Last Updated September 5, 2023.
But when he said in his heart of hearts "Vinca!", the name inseparably linked with his friend, evoked the memory of sand, warm to kneel on, or trickling out between fingers that held it in a tight squeeze...
This quote exemplifies Philippe’s struggle to make sense of his blossoming friendship with Vinca. The two have been childhood friends for years and shared time vacationing together on the Brittany coast. Now, at the age of 16, he starts to recognize a growing attraction for Vinca. Philippe and Vinca fall in love and develop a romantic relationship. However, Philippe has an affair with an older woman in town. Philippe is forced to reconcile this affair with his love for Vinca. He struggles to come to terms with his guilt and desires.
All that could be seen through the window was the August tide, bringing rain in its wake.
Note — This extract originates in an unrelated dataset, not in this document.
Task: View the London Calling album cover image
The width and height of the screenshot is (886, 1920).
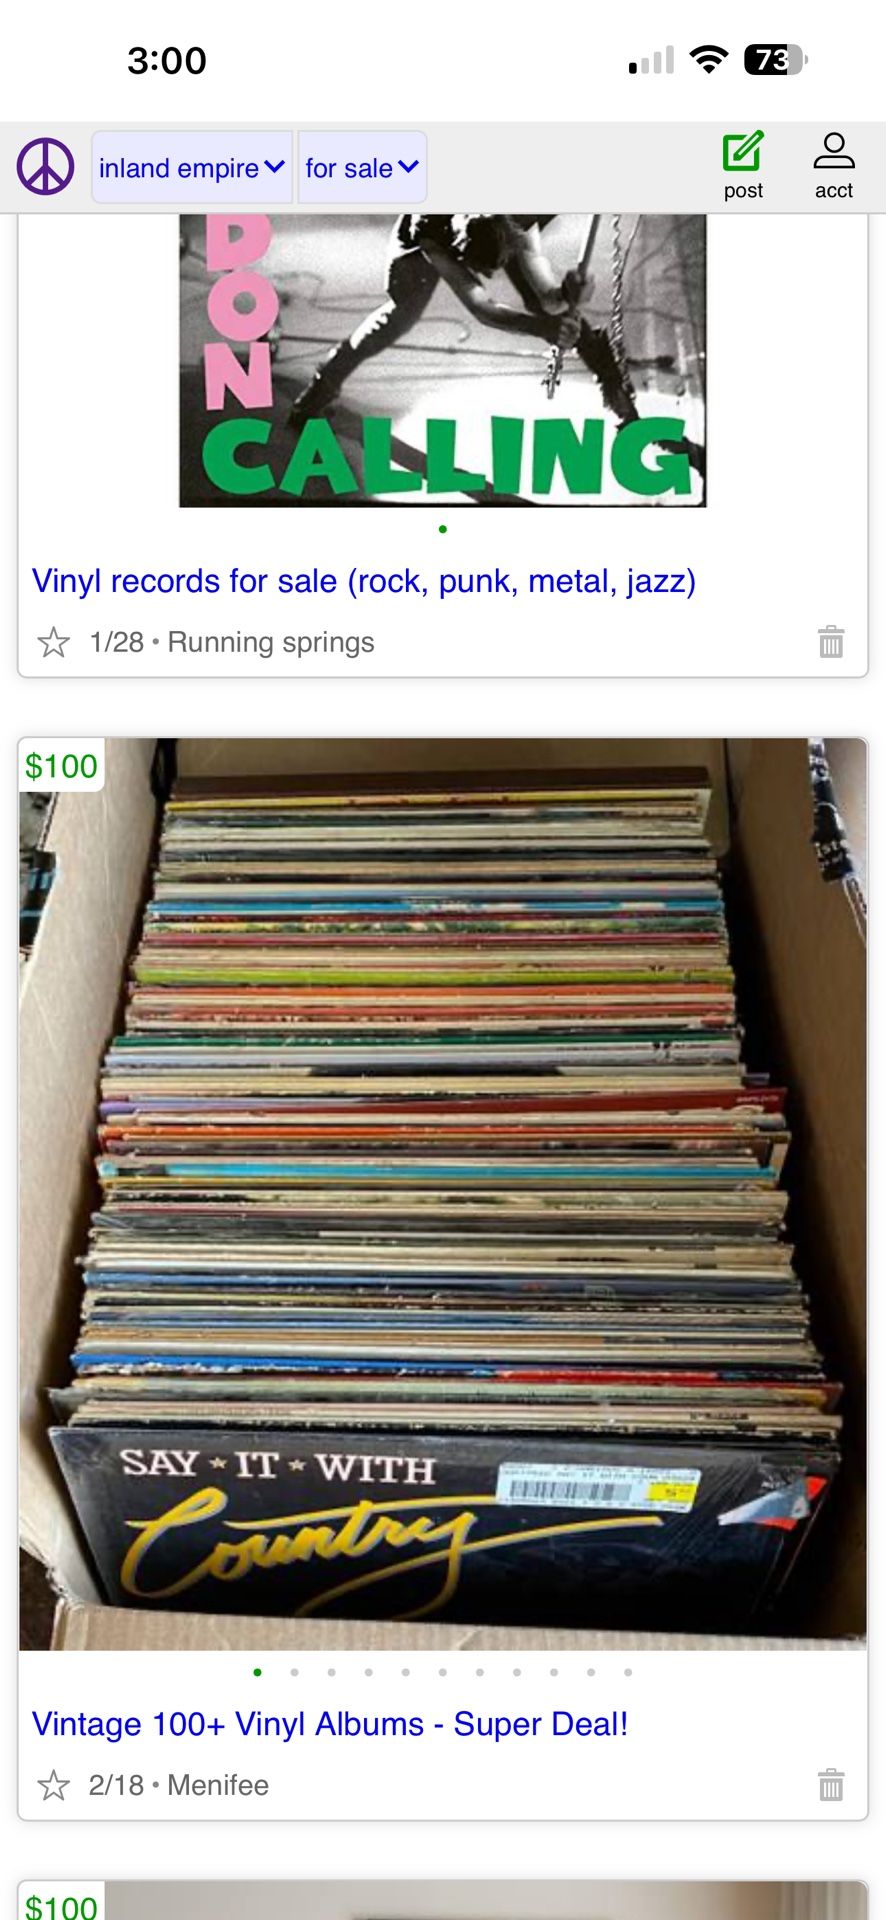Action: tap(442, 360)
The earth came to an abrupt end out there, at the edge of the sand hills. One more squall, one more upheaval of the great grey field furrowed with parallel ridges of foam, and the house would surely float away like the ark . . . but Phil and Vinca knew the August seas of old and their monotonous thunder, as well as the wild, white-capped seas of September. They knew that this corner of a sandy field would remain impassable, and all through their childhood they had scoffed at the frothy foam-scuds that danced powerlessly up to the edge of man's dominion.
This quote is an example of Colette’s use of imagery and natural scenery to dramatize the love scenes of the book. Set on the coastline, the relationship between these angsty teenagers is furthered by the dramatic nature of the coast. Philippe and Vinca spent much of their childhood playing along the shore. This same shore is now the setting of their stormy romance. The scenery is often used for the characters to reflect on the turmoils of their relationship.
I was set upon . . . shut up in a cellar, given powerful potions to quench my thirst, tied naked to a stake, tortured, put to the test. . . .
Here Philippe tries to explain to Vinca the nature of his affair. He describes it as a type of trap that captivated his attention. Madame Dalleray is described in the book as overly-feminine and dripping with desire. Philippe openly gawks at her sexuality and is instantly interested. After the affair, Philippe feels incredibly guilty but also thankful for the experience. He is forced to come to terms with his love and his desires. Vinca does not understand why he would lose his virginity to a stranger and not to her. She is both hurt and angry.